Les premier et les quinze de chaque mois, il y avait toujours réunion comme l’année passée ; les mêmes personnes s’y rendaient, ces jours-là Émilie était plus triste :

— Je n’aime pas, disait elle, qu’il y ait tant de monde autour de nous. Pourquoi me faut-il le souffrir ! comme toutes ces figures me pèsent et m’ennuient ! comme ces femmes sont folles et vaniteuses, n’est-ce pas ? Elles te plaisent à toi ? tu les aimes, elles te regardent, elles cherchent à t’attirer.

Elle le regardait avec ses grands yeux noirs langoureux.

— J’ai tant peur de te perdre, vois-tu, je n’ai plus rien à espérer maintenant que la continuation de ton amour, c’est pourquoi je crains tout, tout me fait ombrage ; je me dis : « il m’aime, mais demain m’aimera-t-il ? peut-être qu’une autre plus belle ou plus ardente… ».
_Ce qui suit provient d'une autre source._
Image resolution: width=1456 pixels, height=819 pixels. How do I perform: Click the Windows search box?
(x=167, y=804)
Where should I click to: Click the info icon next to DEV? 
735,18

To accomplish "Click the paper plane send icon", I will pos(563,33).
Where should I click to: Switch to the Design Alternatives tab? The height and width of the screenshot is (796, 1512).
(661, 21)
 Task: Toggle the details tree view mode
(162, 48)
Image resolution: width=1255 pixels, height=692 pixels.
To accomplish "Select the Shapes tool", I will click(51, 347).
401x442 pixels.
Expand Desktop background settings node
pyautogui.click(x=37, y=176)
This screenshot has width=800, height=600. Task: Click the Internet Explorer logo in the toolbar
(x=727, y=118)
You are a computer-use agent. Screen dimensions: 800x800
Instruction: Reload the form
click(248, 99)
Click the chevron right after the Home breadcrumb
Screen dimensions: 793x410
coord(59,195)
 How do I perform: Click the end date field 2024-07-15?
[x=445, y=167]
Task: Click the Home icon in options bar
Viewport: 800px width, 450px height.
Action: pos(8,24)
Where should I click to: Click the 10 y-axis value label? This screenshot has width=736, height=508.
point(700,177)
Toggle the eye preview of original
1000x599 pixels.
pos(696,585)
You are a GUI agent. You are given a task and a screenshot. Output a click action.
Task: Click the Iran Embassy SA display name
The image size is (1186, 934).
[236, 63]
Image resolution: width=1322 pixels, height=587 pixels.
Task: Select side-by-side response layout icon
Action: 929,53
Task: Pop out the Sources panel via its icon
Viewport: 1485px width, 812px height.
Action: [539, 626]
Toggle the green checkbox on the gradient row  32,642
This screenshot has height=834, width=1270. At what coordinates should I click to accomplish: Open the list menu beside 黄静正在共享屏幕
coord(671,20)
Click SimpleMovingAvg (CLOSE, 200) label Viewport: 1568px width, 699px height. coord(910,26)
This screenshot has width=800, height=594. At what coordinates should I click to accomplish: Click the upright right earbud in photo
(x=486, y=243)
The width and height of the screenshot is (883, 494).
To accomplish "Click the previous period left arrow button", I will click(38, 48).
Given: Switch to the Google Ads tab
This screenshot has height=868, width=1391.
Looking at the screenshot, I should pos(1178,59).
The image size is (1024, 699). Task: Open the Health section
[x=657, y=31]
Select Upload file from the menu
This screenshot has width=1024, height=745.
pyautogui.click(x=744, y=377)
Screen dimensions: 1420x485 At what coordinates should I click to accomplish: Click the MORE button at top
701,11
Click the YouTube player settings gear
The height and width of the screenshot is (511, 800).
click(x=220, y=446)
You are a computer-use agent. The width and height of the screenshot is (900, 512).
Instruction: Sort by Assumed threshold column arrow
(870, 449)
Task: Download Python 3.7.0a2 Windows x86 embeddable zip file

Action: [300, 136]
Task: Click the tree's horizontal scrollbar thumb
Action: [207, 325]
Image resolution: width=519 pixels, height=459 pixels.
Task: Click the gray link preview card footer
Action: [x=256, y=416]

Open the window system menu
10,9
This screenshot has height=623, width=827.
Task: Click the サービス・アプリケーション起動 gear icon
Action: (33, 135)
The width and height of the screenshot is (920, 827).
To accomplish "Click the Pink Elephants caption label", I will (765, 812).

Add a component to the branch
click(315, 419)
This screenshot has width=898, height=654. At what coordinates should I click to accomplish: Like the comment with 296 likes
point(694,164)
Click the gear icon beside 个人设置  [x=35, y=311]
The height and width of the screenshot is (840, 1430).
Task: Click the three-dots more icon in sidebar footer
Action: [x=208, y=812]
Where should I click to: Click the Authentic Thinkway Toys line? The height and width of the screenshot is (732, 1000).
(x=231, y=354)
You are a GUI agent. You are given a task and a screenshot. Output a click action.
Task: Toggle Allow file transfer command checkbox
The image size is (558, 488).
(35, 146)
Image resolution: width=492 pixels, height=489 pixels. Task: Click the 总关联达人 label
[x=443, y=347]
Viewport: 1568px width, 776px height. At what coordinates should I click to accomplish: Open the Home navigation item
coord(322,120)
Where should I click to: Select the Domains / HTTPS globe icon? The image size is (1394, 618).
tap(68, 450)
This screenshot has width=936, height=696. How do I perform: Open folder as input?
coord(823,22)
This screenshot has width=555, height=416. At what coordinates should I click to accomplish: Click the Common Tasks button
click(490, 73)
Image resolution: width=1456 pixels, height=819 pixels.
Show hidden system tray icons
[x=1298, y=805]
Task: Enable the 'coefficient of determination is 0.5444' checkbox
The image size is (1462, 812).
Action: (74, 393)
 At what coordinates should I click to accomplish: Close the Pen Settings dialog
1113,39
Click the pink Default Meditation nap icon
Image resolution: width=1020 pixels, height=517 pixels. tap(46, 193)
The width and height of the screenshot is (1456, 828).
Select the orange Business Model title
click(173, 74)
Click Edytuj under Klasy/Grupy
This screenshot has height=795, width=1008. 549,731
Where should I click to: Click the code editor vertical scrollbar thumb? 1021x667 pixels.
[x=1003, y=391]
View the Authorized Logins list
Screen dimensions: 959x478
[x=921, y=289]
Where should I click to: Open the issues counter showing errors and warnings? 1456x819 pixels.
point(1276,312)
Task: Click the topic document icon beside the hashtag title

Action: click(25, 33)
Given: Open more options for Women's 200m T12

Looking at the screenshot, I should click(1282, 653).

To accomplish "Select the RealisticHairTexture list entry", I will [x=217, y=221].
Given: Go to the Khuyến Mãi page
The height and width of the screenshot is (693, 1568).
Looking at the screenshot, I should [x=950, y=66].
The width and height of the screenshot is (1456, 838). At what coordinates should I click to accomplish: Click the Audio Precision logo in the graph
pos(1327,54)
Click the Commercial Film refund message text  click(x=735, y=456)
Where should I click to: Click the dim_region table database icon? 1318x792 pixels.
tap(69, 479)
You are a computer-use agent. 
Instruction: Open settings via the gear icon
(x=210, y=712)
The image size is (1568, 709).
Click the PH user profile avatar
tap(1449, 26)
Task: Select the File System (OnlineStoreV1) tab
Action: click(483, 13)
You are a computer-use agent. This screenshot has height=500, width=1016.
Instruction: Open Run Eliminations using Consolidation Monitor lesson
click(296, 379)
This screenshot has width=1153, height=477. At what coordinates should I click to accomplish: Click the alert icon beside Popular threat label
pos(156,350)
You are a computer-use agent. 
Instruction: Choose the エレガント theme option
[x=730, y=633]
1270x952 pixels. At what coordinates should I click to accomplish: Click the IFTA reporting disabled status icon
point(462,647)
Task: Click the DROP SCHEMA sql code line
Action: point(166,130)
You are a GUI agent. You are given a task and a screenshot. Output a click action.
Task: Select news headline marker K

— Tais-toi, tais-toi, disait Henry, égaré comme aux premiers jours de cette passion, tu sais bien que non, tu l’avouais tout à l’heure.

— Elle doit être si fière, la femme que tu aimes ! ton amour est comme une couronne, il faut penser à ceux qui vous l’envient.

— Mais qu’est-ce qui te l’envie ?

— Tout le monde, ou tout le monde peut me l’envier ; tu ne sais pas comme moi, enfant, toutes celles qui te convoitent, je les observe, va ; méfie-toi d’elles !

— Tu te trompes.

— Oh ! non, j’ai raison et bien raison ; et puis qui ne céderait pas ? tu es si beau, si doux ! ta voix surtout !

Et elle le serrait sur son cœur dans une tendre étreinte qui semblait triste.